#### Problem requirements
Copy out the stretch of entries from the line containing "Where should I click to: Select Strongly" through the line containing "click(79, 244)", requests included, and shift every coordinate in the answers by adding 54 to it.

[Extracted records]
^^^^
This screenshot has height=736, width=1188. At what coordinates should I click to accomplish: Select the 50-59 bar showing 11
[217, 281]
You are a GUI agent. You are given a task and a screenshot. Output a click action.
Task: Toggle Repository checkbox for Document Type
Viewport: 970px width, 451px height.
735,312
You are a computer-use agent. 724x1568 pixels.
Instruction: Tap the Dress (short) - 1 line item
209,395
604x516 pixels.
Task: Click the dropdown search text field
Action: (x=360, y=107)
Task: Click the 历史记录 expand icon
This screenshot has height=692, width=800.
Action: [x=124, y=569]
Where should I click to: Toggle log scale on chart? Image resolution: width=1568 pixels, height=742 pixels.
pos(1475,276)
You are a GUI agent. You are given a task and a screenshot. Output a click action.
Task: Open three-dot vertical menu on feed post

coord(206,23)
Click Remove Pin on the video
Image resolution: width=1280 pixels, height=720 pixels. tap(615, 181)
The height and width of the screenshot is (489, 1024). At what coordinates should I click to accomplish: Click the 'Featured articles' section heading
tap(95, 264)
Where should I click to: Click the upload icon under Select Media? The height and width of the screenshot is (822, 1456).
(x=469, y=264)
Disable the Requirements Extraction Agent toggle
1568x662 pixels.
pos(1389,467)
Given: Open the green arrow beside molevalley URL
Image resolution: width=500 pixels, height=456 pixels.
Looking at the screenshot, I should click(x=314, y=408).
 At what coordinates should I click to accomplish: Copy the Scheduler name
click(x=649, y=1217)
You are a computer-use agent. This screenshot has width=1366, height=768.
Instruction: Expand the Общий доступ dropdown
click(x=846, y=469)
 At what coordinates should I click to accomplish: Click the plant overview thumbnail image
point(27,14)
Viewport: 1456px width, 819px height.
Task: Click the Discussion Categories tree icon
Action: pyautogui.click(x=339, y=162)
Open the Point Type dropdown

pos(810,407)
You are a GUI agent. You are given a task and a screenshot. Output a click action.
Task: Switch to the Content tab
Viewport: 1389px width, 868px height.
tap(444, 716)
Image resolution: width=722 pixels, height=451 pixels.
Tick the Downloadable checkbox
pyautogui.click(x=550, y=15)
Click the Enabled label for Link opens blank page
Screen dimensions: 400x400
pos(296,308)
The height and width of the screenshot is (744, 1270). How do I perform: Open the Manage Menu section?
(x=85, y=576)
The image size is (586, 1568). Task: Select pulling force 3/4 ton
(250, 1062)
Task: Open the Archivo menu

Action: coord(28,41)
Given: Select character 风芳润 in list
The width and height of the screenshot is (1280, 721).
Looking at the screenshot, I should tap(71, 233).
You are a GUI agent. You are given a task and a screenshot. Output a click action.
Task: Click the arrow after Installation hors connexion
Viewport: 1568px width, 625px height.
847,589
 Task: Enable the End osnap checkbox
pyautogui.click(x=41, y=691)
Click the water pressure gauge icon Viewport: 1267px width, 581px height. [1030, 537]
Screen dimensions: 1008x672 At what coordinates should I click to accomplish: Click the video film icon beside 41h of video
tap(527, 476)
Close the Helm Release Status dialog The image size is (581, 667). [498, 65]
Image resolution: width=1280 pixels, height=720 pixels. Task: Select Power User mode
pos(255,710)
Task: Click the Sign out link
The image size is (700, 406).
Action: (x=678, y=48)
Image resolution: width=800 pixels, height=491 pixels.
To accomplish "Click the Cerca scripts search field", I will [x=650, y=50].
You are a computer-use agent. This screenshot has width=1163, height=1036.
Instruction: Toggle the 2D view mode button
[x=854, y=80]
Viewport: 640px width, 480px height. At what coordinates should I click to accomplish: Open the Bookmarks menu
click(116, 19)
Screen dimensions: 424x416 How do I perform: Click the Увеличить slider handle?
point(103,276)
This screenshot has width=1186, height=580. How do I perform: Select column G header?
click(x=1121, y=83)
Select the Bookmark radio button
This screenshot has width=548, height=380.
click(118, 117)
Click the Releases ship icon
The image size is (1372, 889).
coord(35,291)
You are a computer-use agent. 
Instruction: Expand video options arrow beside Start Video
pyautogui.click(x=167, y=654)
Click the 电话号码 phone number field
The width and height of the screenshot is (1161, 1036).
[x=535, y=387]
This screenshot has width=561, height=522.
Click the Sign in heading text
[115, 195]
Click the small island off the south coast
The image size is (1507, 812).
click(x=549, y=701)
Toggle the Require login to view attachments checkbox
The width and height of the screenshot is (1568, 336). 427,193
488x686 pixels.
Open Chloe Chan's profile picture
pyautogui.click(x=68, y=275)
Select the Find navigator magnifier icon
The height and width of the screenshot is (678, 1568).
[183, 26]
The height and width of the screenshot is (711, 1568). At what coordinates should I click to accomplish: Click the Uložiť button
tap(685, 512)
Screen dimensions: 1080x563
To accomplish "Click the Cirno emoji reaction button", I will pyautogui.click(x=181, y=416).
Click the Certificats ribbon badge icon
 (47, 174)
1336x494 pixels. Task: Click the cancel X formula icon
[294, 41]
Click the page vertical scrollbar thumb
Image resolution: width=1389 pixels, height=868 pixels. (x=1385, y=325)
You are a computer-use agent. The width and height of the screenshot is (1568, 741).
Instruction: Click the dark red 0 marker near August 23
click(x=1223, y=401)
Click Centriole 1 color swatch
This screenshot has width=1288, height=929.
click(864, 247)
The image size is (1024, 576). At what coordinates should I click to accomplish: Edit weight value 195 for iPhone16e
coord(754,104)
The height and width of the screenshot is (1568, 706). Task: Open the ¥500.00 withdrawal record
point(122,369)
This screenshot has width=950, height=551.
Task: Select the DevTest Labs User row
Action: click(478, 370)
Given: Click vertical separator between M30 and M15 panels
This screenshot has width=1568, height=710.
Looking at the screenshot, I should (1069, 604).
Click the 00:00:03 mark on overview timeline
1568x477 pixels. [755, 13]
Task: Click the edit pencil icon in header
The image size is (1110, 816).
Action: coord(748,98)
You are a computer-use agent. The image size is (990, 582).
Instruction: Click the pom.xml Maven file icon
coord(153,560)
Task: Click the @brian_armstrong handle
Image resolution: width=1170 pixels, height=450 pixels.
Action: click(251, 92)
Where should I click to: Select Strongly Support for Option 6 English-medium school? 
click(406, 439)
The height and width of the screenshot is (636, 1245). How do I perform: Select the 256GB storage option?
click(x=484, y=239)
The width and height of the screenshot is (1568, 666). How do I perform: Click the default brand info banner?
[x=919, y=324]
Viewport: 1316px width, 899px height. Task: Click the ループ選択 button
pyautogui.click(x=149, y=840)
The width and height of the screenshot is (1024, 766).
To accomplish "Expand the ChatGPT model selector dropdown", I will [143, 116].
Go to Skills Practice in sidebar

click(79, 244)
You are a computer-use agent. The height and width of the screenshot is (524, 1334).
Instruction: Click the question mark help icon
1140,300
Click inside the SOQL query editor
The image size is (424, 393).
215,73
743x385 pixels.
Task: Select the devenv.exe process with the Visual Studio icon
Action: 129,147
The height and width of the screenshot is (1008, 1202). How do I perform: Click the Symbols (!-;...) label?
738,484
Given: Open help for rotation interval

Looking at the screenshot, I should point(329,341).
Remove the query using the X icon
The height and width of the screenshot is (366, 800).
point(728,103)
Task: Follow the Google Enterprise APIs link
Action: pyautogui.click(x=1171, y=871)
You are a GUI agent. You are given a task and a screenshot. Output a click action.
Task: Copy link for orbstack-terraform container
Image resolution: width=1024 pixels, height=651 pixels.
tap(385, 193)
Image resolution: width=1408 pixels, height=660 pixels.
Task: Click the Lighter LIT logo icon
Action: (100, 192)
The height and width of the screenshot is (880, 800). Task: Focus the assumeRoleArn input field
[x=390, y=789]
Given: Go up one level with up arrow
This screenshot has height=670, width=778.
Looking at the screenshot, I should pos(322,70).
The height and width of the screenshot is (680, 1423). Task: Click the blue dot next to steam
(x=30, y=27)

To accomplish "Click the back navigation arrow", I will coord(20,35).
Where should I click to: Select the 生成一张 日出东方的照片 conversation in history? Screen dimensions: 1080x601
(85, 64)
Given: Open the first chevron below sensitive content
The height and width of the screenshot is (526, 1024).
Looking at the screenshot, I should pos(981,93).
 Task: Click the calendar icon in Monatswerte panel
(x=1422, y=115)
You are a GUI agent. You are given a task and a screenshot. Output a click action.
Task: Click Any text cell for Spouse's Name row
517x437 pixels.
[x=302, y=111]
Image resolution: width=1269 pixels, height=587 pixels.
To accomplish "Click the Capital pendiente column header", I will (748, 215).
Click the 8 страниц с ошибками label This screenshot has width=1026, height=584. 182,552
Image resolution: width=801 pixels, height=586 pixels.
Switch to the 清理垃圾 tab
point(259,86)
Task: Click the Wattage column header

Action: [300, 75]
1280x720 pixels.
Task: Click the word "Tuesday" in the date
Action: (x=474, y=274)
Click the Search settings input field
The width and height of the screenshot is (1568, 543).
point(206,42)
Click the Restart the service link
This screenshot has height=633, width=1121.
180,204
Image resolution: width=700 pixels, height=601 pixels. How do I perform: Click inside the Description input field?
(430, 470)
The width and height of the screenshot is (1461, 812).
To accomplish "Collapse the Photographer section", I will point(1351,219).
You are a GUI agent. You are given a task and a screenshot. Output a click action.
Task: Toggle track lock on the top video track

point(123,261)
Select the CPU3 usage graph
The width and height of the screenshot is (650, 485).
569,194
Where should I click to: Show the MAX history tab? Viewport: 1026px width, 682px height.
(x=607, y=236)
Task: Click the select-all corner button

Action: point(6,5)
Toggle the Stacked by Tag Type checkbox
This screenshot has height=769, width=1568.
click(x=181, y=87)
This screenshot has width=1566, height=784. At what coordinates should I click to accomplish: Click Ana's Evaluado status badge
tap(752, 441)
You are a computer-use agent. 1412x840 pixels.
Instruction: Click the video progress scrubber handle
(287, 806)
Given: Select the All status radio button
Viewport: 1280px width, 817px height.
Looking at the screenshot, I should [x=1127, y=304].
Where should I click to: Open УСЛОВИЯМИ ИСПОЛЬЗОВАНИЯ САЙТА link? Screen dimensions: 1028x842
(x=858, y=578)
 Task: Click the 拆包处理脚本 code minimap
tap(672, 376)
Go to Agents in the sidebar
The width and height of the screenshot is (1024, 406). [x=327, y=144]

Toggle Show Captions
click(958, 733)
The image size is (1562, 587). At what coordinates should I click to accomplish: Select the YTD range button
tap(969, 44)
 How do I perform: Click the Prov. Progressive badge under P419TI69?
^^^^
#### Worked answer
Where should I click to: Select Strongly Support for Option 6 English-medium school? 
click(460, 493)
The height and width of the screenshot is (636, 1245). How do I perform: Select the 256GB storage option?
click(x=538, y=293)
The width and height of the screenshot is (1568, 666). How do I perform: Click the default brand info banner?
[x=973, y=378]
Viewport: 1316px width, 899px height. Task: Click the ループ選択 button
pyautogui.click(x=203, y=894)
The width and height of the screenshot is (1024, 766).
To accomplish "Expand the ChatGPT model selector dropdown", I will [197, 170].
Go to Skills Practice in sidebar

click(133, 298)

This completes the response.